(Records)
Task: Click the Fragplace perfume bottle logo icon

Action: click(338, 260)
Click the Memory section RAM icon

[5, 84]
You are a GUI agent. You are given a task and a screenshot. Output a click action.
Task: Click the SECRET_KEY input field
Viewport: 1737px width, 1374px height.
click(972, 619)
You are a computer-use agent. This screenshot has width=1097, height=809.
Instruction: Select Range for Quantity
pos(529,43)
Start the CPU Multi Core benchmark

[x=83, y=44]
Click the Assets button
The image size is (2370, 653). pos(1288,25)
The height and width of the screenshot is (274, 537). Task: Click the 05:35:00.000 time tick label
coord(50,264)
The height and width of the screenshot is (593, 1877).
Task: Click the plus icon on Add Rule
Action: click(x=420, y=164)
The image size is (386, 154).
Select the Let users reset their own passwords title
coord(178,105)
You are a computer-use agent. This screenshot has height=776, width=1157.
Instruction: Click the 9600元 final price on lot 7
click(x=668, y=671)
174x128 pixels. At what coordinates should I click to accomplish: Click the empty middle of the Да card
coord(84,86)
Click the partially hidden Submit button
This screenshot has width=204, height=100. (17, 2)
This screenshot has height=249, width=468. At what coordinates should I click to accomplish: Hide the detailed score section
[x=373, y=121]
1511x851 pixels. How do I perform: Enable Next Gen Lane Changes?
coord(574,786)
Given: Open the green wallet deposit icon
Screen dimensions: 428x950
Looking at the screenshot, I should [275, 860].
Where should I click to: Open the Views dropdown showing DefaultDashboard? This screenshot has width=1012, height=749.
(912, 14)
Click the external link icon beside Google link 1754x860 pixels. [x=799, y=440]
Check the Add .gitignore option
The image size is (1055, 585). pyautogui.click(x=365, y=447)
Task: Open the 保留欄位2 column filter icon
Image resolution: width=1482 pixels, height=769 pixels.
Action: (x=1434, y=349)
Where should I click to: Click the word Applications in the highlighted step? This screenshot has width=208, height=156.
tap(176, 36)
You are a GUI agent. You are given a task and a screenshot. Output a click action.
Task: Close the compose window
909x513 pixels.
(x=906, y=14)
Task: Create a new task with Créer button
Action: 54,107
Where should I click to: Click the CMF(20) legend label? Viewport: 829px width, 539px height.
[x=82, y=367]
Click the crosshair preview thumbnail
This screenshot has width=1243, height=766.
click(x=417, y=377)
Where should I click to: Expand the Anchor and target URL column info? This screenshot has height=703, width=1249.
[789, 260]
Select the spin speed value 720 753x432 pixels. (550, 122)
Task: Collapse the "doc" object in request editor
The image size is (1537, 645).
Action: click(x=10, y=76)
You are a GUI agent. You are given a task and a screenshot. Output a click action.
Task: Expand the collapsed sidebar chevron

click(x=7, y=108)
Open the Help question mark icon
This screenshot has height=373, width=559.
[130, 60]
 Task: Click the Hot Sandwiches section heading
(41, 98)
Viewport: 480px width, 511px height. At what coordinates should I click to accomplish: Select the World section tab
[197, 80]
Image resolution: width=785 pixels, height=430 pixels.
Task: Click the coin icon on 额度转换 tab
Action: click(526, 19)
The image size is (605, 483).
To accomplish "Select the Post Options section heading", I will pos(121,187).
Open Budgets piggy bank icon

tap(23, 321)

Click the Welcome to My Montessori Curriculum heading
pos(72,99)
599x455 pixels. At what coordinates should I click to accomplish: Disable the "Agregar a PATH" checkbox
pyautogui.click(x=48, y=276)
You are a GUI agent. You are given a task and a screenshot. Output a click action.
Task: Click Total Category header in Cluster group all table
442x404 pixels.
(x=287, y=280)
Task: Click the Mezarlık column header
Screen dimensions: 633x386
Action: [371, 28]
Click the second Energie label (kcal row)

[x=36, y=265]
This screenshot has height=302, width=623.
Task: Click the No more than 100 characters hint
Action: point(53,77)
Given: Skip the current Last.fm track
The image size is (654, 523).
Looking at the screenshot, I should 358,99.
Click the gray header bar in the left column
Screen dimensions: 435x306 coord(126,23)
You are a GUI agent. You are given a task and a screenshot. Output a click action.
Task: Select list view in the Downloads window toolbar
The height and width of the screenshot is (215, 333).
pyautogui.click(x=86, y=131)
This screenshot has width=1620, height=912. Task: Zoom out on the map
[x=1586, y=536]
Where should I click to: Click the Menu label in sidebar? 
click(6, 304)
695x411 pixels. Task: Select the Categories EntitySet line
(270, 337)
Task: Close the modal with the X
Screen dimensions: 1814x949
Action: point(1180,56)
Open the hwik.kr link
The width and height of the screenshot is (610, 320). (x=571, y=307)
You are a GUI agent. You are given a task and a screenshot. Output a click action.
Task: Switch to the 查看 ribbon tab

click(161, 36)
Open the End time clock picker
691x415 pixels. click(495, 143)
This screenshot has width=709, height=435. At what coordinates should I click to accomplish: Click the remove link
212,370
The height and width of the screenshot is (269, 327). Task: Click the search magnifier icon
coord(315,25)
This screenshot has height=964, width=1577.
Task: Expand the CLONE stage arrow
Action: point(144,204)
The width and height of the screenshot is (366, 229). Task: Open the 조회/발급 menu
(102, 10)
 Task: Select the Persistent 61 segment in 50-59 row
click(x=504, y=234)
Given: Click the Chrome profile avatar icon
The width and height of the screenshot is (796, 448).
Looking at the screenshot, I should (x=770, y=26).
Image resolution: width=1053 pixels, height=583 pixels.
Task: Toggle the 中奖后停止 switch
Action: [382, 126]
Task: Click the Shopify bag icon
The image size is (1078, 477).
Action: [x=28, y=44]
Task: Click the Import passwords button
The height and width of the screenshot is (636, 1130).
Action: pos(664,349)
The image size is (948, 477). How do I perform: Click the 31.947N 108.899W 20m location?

Problem requirements — Copy out the lines of the data from the one containing "Given: Open the green wallet deposit icon" through the one containing "Click the external", including both of those lines.

The reply —
Given: Open the green wallet deposit icon
Screen dimensions: 428x950
Looking at the screenshot, I should [275, 860].
Where should I click to: Open the Views dropdown showing DefaultDashboard? This screenshot has width=1012, height=749.
(912, 14)
Click the external link icon beside Google link 1754x860 pixels. [x=799, y=440]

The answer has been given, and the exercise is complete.